▶ [EXERCISE DIRECTIONS]: Take from the listing each line that has the string "computer".
+--
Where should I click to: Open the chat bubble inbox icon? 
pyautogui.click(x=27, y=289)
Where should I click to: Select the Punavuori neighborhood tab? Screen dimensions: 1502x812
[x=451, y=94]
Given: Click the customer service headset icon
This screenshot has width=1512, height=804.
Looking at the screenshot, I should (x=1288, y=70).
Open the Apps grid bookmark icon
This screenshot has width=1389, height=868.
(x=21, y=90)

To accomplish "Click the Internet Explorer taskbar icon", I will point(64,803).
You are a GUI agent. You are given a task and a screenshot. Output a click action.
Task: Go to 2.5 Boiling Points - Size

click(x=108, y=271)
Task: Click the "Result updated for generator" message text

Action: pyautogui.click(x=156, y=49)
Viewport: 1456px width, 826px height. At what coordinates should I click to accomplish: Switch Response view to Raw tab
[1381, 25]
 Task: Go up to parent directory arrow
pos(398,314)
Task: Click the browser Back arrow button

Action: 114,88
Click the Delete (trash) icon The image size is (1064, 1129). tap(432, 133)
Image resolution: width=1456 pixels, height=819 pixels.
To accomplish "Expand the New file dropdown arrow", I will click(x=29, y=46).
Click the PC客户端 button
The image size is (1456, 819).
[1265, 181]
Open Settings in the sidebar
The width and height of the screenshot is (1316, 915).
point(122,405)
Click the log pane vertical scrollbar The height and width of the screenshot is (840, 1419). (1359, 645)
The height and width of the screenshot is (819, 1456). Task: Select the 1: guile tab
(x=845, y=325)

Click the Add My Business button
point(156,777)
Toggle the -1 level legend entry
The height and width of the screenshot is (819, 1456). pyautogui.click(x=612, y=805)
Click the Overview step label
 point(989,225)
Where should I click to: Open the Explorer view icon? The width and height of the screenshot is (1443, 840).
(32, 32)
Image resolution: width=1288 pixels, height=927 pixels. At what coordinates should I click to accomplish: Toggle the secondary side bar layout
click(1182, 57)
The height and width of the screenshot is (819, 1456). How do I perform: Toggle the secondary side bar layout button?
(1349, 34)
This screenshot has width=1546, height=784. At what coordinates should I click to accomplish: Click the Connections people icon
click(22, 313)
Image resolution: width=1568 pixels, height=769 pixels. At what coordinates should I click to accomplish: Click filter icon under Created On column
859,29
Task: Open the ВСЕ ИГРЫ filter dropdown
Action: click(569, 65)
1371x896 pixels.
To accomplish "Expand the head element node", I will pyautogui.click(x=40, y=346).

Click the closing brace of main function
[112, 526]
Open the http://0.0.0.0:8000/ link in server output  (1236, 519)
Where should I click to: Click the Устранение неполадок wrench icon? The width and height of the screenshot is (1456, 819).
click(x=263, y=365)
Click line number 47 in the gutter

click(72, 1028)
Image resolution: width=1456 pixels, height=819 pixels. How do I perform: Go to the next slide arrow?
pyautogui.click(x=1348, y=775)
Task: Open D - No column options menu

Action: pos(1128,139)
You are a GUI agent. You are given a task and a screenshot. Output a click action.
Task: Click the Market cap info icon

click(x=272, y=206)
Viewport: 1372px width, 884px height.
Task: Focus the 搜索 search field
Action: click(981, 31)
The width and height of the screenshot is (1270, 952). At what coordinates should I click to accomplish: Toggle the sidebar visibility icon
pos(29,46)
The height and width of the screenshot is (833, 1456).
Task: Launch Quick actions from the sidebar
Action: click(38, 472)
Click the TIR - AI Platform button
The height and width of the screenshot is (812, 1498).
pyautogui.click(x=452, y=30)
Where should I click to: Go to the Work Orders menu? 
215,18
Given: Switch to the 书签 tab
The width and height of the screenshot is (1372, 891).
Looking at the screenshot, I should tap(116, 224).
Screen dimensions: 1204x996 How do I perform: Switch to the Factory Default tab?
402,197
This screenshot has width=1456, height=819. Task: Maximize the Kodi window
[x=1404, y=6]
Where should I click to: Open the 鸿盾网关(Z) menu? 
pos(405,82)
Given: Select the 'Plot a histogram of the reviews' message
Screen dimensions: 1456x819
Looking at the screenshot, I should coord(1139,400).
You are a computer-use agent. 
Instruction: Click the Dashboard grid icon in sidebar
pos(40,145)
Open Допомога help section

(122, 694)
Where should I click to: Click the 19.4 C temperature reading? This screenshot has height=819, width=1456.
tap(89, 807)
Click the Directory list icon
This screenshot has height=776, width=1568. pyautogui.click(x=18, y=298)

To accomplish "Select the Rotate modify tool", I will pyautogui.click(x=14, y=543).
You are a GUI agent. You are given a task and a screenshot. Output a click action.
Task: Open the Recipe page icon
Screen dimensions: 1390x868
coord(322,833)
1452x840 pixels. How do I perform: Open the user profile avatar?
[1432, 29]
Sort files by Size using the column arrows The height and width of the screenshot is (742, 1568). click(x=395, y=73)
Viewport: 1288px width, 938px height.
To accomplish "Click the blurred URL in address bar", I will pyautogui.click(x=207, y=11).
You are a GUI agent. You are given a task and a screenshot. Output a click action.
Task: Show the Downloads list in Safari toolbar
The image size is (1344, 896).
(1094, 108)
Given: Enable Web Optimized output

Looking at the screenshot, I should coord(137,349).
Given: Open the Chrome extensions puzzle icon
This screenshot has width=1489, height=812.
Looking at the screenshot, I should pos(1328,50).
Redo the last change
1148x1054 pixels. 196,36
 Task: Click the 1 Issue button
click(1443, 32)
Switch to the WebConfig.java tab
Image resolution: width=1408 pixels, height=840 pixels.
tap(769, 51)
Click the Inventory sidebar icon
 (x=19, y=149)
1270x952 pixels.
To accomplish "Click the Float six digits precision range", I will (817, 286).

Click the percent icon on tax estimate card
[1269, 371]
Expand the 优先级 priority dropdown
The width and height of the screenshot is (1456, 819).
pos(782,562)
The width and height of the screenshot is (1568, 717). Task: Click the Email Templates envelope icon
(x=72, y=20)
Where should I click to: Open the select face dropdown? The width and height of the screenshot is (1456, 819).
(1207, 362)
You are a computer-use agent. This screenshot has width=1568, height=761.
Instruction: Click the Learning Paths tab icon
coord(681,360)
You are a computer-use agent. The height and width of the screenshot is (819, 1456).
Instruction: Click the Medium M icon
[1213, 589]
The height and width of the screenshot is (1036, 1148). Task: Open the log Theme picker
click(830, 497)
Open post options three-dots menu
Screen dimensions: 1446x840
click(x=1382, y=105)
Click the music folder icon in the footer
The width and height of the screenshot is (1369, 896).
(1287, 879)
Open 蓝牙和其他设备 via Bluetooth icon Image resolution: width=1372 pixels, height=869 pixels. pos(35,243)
+--
▶ [WRITTEN RESPONSE]:
You are a computer-use agent. 
You are a computer-use agent. This screenshot has width=1568, height=761.
You are a computer-use agent. The height and width of the screenshot is (819, 1456).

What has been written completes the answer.